大野臨時コーチを直撃 若虎投手陣の課題は

2014年11月16日 09時00分

お手本を示しながら筒井(左)に指導する大野氏

【核心直撃】広島OBの大野豊氏(59)が阪神の秋季キャンプ(高知・安芸)で臨時投手コーチとして連日、熱血指導を続けている。今季も一軍登板のチャンスをもらいながら、つかみきれなかった投手が多い。この伸び悩む虎投手陣を、先発、リリーフとして広島の黄金時代を支えた左腕は実際に指導した上でどう感じているのか。何が足りないのか。現状を打破するために必要なものは――。大野氏を直撃した。

 

 ――秋季キャンプもあと1週間。阪神の若手投手陣の印象は

 

 大野:素材は揃っている。いいものを持った選手が多いというのが正直な印象だね。

 

 ――素材の良さが一軍での結果につながらない選手が多い

 

 大野:そうだね。結果が出ないのには、必ず何かしら原因がある。メンタルだったり、体調だったり…。それをしっかり考えないといけない。ブルペンだけ良くてマウンドで力を発揮できない「ブルペンエース」にはなってほしくない。

 

 ――ブルペンエースを返上するためには

 

 大野:大事なのは自分と向き合って、自分を持つこと。自分がどういうタイプの投手で、どういう長所、短所があるのかを把握する。それで初めて勝負ができる。簡単ではないが、そういう考え方をすれば結果につながる。

 

 ――そういう話は選手にも

 

 大野:できる限り言うようにしている。
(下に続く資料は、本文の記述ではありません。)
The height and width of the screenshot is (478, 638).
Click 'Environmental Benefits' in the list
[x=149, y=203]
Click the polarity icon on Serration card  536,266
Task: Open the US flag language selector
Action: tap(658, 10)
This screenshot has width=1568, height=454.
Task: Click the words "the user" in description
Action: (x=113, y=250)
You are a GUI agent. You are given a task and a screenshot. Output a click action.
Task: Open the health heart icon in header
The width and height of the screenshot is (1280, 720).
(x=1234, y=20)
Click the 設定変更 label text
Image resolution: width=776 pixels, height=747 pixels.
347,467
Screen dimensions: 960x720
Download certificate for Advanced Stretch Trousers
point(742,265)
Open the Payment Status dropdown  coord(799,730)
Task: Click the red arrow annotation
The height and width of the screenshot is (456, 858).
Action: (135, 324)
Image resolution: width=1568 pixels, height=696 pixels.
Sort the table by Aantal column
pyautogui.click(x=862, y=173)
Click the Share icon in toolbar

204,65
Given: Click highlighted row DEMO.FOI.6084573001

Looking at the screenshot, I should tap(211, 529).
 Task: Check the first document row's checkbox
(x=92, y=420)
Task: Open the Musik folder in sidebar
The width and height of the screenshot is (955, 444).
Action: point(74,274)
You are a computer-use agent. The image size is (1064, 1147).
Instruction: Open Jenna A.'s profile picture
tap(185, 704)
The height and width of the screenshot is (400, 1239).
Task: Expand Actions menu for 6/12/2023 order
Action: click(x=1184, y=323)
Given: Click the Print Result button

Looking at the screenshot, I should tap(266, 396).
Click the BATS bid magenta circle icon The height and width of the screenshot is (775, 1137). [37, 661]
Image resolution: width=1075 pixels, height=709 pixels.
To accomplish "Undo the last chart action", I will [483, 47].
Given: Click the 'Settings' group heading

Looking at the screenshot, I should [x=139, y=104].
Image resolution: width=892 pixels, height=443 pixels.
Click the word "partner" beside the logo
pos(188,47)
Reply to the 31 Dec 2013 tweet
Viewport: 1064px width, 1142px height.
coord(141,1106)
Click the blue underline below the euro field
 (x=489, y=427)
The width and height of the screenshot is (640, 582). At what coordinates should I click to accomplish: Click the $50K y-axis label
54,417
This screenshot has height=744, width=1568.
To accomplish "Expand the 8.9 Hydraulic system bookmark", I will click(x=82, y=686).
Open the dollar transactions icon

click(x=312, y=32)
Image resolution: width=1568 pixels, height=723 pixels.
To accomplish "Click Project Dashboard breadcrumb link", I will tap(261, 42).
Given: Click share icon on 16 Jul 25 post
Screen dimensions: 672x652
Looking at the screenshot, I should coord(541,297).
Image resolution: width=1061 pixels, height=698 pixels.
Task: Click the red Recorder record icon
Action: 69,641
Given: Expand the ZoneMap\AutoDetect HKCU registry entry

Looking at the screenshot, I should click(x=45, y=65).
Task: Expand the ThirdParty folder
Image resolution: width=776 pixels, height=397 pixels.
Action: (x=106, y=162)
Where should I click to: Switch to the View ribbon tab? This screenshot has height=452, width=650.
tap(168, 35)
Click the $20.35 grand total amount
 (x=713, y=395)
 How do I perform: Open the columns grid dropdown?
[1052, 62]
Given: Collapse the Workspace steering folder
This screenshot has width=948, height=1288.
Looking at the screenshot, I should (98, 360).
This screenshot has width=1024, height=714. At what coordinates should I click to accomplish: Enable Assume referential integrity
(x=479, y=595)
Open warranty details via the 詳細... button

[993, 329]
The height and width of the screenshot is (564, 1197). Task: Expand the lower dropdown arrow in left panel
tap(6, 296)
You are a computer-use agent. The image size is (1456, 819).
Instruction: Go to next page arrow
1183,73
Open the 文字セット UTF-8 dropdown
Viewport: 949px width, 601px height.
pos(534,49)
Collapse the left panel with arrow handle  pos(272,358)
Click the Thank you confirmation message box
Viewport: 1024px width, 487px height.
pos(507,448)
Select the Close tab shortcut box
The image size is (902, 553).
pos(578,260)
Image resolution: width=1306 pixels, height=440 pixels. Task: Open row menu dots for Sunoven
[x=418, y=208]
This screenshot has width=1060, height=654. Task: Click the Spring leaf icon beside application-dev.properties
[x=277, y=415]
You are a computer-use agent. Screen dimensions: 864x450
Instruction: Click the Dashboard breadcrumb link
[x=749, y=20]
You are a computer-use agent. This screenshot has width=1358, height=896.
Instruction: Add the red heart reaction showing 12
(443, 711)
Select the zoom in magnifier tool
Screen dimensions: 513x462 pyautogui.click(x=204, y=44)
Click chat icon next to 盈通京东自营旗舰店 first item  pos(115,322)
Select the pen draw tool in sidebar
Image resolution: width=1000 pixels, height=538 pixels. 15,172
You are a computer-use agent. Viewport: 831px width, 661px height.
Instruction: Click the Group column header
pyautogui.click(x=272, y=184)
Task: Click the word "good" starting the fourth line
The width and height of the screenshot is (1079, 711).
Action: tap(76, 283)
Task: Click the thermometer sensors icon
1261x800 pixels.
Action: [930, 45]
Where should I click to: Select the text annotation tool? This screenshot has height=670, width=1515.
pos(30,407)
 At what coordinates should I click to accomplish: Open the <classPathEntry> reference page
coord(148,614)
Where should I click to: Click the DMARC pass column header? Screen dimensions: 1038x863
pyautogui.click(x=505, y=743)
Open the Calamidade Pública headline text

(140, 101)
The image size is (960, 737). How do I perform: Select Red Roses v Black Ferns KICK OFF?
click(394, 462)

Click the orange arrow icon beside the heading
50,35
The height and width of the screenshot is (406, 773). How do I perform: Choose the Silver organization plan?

自分もプロに入って数年は全くダメだった。それでも常にそれを考え続けて42歳までプレーすることができた。負けたくなかったし、どうすれば勝てるか知りたかった。そして自分を持つためには基礎が大事。

 

 ――そういう面で阪神の選手は

 

 大野:基礎を飛ばして応用に走っている選手も多いように思う。やはりまずは幹を太くすること。枝葉はそれからでいい。好奇心を常に持ってほしい。自分にとって何が足りないのか、どうすればうまくなるのか、どうすれば勝てるようになるのか――。常に考えることが向上につながるんです。

 

 ――まずは自分を持つことが大事

 

 大野:阪神は特に自分をしっかり持たないといけないしね。周りからいろいろ言われるし、チヤホヤされることも多いから…(笑い)。